Bloqueio determinado a partir de decisão do STF também alcança pessoas que renegociaram dívidas e beneficiários do Fies

Mais de 3 milhões de pessoas beneficiárias do Bolsa Família e do Benefício de Prestação Continuada (BPC) foram impedidas de manter ou abrir contas em plataformas de apostas de quota fixa autorizadas a operar no Brasil. A medida decorre de decisão do Supremo Tribunal Federal (STF) e tem como objetivo impedir o uso de recursos destinados a programas sociais em apostas.

Além dos beneficiários dos dois programas, o bloqueio alcança 827 mil pessoas vinculadas a programas de renegociação de dívidas e mais de 33 mil beneficiários do Fundo de Financiamento Estudantil (Fies). Os números foram divulgados nesta sexta-feira (21) pela Secretaria de Comunicação Social da Presidência da República (Secom).

A restrição é aplicada por meio do Módulo de Impedidos, integrado ao Sistema de Gestão de Apostas (Sigap). Desenvolvido pelo Serviço Federal de Processamento de Dados (Serpro), o sistema cruza automaticamente os CPFs dos usuários com bases de dados do governo.

Segundo o Ministério da Fazenda, a consulta é realizada no momento da abertura de uma conta, no primeiro acesso diário do usuário e, periodicamente, sobre a base de clientes das plataformas autorizadas. Quando é identificado algum impedimento, a operadora recebe a informação sobre a restrição.

Nos casos em que a pessoa já possui uma conta, a plataforma deve encerrá-la dentro do prazo estabelecido pelas regras.
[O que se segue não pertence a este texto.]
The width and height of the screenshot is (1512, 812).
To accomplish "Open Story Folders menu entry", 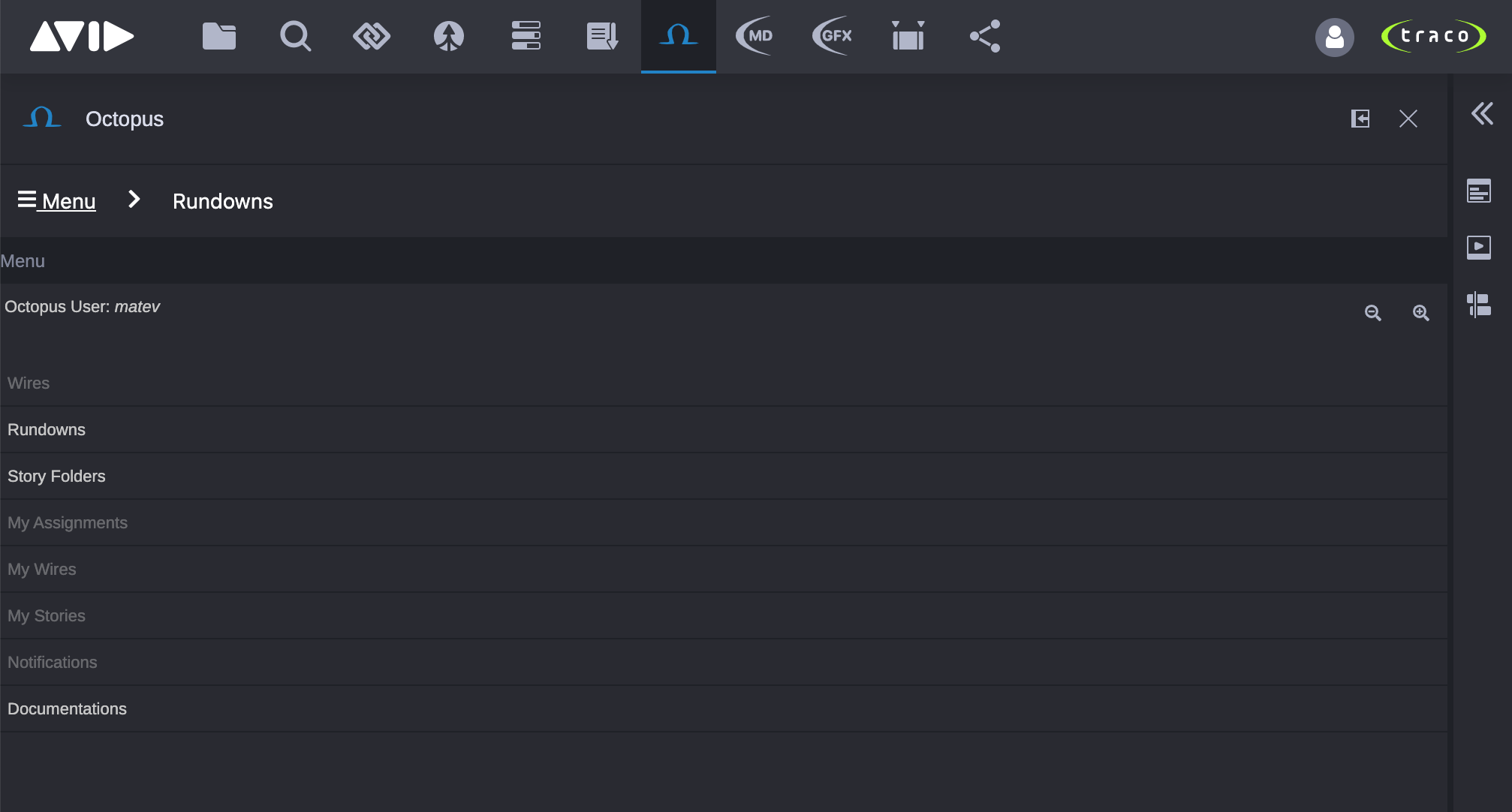I will (56, 476).
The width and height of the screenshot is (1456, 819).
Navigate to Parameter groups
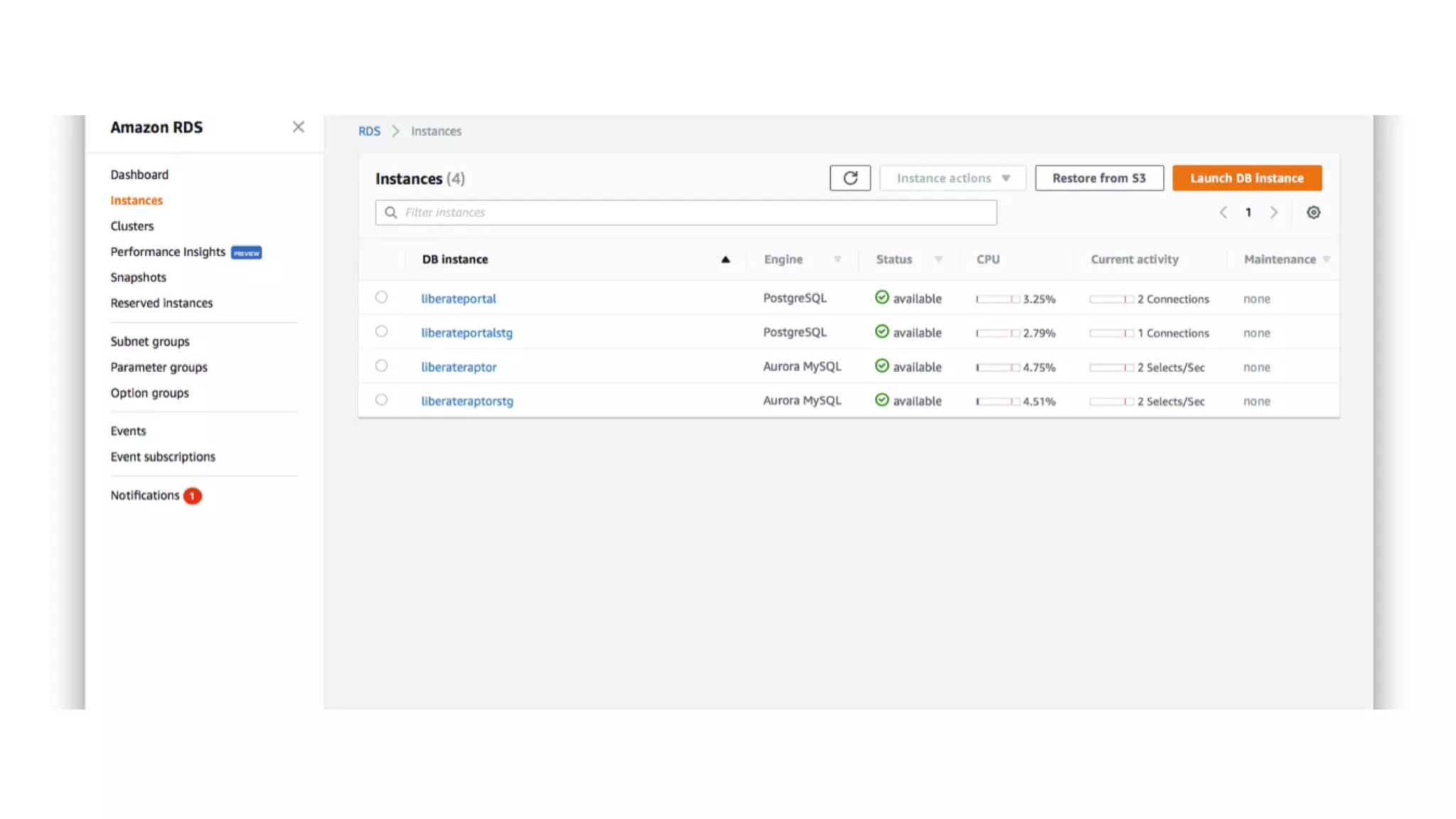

O saldo existente deve ser devolvido integralmente ao titular. O bloqueio é aplicado ao CPF e não resulta em outras penalidades para o beneficiário.

A medida relacionada aos beneficiários do Bolsa Família e do BPC foi regulamentada pelo Ministério da Fazenda em 2025, após decisões cautelares do STF nas Ações Diretas de Inconstitucionalidade (ADIs) 7721 e 7723. Posteriormente, as regras passaram a abranger também pessoas vinculadas a determinados programas de renegociação de dívidas e ao Fies.